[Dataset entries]
========================================================================

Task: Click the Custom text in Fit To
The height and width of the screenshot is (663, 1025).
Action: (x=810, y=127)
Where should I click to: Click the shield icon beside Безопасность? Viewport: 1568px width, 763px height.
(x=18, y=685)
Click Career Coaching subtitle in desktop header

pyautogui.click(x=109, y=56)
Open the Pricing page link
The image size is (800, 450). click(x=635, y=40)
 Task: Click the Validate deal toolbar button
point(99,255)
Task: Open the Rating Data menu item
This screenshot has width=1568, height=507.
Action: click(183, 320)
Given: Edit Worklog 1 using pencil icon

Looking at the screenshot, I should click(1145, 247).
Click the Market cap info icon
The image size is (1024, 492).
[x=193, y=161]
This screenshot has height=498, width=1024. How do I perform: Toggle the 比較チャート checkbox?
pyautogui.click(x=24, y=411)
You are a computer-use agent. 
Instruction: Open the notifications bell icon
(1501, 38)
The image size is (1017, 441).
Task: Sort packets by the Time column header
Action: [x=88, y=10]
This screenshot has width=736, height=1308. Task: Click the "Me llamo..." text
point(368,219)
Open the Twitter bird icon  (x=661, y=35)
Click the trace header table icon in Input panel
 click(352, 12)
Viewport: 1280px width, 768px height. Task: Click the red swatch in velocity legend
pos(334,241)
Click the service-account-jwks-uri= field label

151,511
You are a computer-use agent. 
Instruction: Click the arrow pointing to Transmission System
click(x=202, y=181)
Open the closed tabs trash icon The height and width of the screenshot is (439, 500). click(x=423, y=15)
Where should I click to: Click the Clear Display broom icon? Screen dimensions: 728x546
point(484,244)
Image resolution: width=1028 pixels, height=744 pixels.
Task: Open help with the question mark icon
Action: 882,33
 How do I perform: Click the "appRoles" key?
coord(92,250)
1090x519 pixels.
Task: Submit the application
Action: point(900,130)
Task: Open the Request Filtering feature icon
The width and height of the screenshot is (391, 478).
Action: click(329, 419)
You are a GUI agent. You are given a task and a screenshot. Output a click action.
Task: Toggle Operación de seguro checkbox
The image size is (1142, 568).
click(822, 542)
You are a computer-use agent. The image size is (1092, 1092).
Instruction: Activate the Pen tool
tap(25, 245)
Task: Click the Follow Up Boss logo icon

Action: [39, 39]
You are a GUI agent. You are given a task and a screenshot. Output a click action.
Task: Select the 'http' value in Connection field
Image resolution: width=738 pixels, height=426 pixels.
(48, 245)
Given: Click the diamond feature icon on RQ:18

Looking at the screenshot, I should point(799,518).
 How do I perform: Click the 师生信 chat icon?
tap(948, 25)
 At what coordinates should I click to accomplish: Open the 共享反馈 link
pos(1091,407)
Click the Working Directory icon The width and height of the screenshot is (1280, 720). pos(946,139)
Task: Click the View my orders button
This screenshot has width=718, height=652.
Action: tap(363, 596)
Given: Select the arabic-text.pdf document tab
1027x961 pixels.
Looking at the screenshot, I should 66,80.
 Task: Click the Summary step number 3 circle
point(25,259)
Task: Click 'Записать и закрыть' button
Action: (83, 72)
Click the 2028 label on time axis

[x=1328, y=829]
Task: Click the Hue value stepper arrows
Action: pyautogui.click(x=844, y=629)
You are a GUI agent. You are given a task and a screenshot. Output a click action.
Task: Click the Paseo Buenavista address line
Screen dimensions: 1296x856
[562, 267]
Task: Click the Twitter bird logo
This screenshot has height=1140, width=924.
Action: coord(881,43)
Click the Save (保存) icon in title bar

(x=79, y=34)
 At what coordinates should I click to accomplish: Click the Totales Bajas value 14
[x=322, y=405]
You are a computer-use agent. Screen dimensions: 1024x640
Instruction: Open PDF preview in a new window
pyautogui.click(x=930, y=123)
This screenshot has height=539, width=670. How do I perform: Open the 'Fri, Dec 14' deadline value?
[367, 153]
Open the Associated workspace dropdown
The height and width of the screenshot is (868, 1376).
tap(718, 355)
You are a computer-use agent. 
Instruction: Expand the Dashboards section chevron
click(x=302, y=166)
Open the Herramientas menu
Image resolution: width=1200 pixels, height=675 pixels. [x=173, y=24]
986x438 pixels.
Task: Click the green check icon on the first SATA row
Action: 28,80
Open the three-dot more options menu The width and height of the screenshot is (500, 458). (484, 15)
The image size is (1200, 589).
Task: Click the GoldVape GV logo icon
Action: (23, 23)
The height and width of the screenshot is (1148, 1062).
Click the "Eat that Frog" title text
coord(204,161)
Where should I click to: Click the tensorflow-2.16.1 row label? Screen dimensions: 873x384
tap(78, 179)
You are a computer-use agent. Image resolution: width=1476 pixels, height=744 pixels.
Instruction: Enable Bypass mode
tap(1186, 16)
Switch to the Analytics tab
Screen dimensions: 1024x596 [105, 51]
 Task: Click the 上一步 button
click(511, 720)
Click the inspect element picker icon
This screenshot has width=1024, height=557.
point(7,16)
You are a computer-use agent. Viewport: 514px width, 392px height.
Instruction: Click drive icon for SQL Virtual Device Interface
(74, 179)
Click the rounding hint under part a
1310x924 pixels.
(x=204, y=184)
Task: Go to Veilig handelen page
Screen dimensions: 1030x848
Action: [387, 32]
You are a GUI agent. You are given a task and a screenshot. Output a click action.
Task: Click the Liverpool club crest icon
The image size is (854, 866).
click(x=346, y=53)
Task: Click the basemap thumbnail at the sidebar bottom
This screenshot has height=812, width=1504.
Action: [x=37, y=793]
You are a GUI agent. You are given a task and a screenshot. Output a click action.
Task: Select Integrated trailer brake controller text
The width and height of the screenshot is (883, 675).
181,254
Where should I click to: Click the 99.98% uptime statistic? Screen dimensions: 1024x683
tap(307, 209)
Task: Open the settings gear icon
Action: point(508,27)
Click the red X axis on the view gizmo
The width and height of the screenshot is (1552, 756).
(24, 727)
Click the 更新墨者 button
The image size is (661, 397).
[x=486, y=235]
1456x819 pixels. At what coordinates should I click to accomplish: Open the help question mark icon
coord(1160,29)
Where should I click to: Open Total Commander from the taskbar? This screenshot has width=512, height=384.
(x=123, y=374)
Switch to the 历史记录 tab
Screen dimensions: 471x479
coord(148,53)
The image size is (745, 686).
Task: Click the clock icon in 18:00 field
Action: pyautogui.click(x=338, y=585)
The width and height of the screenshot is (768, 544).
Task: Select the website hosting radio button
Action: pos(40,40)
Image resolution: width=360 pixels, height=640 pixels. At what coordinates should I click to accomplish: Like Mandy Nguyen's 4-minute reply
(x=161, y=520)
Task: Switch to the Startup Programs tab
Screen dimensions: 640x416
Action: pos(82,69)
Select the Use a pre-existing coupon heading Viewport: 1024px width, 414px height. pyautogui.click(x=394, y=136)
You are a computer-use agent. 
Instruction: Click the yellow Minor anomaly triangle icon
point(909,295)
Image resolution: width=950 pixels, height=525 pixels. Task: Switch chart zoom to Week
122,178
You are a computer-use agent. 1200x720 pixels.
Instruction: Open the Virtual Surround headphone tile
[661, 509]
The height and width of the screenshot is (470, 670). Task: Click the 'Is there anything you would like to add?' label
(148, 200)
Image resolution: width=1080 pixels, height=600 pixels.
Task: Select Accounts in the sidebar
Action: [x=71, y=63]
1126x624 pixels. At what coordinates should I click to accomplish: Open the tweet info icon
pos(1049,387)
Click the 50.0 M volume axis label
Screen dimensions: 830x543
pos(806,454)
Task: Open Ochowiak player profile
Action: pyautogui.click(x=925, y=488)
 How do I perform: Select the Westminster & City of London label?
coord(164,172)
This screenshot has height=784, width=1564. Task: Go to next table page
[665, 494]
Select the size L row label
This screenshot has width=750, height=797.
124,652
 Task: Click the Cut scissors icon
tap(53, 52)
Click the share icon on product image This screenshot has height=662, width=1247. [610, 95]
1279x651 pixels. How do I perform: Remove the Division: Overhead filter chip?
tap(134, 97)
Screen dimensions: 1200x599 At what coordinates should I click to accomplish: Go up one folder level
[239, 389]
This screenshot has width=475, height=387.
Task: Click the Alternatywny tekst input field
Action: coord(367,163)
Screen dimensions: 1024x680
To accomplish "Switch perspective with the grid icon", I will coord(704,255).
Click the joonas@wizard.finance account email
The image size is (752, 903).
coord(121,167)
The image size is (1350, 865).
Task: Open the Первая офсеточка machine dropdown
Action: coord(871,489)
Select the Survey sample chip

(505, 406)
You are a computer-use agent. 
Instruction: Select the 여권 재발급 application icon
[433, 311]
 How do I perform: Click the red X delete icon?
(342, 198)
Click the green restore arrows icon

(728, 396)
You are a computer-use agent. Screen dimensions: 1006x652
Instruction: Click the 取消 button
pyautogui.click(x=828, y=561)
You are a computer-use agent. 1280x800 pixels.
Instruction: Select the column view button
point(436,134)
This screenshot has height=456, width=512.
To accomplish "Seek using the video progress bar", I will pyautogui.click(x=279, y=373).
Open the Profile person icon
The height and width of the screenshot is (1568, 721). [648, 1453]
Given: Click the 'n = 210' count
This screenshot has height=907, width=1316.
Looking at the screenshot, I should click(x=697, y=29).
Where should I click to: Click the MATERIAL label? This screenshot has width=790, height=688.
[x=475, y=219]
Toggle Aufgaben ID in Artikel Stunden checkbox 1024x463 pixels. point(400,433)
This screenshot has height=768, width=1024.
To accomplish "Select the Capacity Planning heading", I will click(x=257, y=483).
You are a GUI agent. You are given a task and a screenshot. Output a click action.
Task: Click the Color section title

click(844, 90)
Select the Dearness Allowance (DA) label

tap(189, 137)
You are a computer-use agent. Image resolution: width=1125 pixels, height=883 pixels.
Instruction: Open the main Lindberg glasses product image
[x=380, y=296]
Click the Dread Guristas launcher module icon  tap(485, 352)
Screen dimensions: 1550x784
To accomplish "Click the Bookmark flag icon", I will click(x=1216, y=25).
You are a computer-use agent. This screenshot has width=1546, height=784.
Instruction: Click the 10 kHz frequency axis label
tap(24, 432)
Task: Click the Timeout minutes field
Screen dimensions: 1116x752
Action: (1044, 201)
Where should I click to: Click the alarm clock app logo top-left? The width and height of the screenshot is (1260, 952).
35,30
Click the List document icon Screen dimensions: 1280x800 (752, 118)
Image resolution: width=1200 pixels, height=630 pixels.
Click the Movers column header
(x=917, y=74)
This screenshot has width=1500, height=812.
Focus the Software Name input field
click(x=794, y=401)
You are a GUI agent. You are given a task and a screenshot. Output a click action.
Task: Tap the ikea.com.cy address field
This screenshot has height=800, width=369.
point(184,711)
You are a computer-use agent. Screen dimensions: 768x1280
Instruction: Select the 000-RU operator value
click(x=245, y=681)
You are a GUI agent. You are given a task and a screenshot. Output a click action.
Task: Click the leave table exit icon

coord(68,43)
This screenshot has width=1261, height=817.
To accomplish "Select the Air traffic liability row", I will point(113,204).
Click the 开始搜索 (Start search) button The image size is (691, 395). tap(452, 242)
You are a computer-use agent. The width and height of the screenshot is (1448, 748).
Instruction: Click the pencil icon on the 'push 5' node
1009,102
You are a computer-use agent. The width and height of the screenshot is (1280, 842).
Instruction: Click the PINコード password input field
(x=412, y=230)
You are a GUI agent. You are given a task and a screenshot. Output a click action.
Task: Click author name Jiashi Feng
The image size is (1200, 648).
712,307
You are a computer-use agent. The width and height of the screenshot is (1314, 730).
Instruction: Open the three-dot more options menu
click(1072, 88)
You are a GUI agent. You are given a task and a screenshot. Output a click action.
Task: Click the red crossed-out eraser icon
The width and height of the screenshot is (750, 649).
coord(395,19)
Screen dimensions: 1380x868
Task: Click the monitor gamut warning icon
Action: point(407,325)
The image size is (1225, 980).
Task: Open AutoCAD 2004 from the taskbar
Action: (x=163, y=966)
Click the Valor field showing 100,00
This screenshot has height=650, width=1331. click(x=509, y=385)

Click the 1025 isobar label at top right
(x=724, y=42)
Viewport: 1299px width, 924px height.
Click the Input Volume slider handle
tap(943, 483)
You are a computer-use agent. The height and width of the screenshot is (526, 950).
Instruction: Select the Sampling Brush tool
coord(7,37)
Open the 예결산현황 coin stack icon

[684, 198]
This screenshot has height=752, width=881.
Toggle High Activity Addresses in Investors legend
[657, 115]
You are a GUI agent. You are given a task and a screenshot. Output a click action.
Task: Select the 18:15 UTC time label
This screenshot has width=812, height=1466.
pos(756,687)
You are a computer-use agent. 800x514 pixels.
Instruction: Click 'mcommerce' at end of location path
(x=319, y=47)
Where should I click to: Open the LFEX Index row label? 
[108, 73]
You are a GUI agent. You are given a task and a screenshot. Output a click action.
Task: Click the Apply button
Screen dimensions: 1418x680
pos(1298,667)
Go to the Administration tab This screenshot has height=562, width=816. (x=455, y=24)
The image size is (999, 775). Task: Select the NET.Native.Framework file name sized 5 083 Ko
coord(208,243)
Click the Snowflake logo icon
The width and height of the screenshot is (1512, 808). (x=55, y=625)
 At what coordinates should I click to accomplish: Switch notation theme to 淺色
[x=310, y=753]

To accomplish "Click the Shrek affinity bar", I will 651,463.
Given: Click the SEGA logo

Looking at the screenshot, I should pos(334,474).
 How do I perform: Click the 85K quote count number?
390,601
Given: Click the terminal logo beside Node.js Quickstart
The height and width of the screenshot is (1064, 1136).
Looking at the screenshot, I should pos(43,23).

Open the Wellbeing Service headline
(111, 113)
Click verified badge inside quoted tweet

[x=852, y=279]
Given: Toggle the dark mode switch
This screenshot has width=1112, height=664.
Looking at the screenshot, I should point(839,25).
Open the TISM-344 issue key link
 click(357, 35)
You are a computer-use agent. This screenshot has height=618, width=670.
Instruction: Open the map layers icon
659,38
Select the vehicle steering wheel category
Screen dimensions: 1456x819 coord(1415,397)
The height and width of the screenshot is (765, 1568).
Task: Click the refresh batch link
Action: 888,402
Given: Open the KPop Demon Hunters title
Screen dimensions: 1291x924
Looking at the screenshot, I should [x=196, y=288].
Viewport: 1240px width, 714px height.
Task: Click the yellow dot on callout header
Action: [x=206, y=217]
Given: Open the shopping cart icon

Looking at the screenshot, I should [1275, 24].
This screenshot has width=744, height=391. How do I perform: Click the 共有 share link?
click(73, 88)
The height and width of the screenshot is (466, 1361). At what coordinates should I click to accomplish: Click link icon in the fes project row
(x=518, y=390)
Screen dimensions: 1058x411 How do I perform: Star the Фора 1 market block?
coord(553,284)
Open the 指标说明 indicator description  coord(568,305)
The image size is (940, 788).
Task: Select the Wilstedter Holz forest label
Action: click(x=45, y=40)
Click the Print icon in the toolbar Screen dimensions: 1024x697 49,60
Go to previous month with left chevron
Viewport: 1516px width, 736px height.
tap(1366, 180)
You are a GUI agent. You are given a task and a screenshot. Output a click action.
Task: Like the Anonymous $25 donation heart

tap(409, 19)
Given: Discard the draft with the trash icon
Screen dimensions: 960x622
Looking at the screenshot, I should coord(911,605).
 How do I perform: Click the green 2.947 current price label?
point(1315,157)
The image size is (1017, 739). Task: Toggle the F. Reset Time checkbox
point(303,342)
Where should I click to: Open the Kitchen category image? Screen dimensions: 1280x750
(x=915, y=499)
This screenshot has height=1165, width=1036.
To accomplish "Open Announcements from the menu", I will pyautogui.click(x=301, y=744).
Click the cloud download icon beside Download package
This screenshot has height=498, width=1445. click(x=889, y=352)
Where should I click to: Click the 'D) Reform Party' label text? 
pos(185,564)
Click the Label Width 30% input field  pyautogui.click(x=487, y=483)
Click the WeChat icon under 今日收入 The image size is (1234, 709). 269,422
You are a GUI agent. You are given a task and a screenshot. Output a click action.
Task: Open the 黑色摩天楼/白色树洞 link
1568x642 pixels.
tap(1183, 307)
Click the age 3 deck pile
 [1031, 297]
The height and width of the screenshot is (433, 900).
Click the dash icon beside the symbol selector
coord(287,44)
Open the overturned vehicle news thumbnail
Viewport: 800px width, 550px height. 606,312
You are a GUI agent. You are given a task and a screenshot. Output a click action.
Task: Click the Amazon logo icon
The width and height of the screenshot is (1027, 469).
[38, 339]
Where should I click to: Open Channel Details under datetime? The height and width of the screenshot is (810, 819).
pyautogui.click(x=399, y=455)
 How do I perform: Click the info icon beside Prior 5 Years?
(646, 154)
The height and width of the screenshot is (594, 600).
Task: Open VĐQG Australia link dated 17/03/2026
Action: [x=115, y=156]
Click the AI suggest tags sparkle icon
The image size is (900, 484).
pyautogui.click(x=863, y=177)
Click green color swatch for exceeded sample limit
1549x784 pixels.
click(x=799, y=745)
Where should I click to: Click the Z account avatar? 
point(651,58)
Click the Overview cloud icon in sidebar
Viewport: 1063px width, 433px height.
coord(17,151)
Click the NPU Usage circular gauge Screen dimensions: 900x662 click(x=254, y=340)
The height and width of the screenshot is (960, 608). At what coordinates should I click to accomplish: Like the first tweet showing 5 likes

========================================================================

§ The problem
Gather each line in these records that contains the string "trash".

§ Response area
Open the closed tabs trash icon The height and width of the screenshot is (439, 500). click(x=423, y=15)
Given: Discard the draft with the trash icon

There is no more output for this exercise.